Suppose $f(x_1,...,x_{n+1})$ is a$ C^∞$ function on $\Bbb R^{n+1}$ with $0$ as a regular value. Show that the zero set of $f$ is an orientable submanifold of $\Bbb R_{n+1}$. In particular, the unit n-sphere $S_n$ in $\Bbb R^{n+1}$ is orientable.
I think that By the regular level set theorem, if $0$ is a regular value of a $C^∞$ function $f(x_1,...x_{n+1})$ on $\Bbb R^{n+1}$, then the zero set $f^{−1}(0)$ is a $C^∞$ manifold. And I guess that I need to apply a theorem. The theorem is following..
THM: A manifold M of dimension n is orientable if and only if there exists a $C^∞$ nowhere-vanishing n-form on M.
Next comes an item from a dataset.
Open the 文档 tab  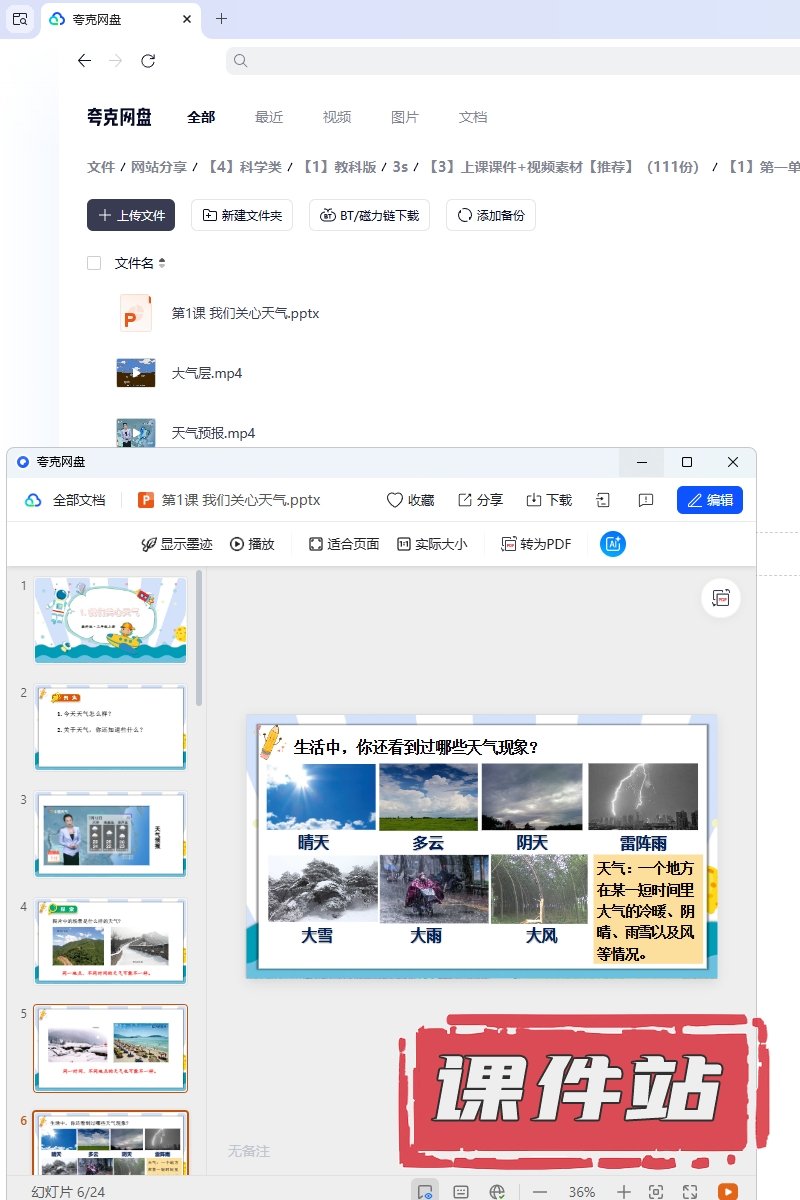point(473,117)
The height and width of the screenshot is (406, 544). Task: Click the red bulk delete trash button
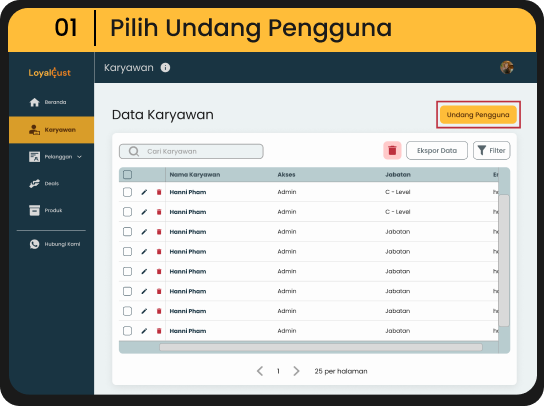pos(392,151)
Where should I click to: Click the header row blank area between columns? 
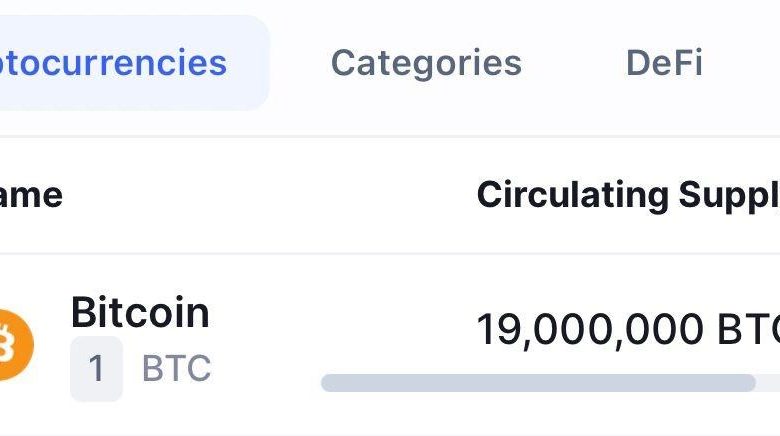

But I dont know how to apply this theorem. Please help me show how to apply this theorem to my question explicitly and instructively if my solution way is correct.
Thank you for help.
Let $$\omega=\sum_{i=1}^{n+1}(-1)^{i-1}\frac{\partial f}{\partial x_i}dx_1\wedge\cdots \wedge dx_{i-1}\wedge dx_{i+1}\wedge\cdots \wedge dx_{n+1}$$ Since $0$ is a regular value of $f$, $$df\wedge \omega= \sum_{i=1}^{n+1}\left(\frac{\partial f}{\partial x_i}\right)^2dx_1\wedge\cdots\wedge dx_{n+1}$$ is nowhere vanishing on $f^{-1}(0)$. It implies that the restriction of $\omega$ on $f^{-1}(0)$ is nowhere vanishing, so it induces an orientation of $f^{-1}(0)$.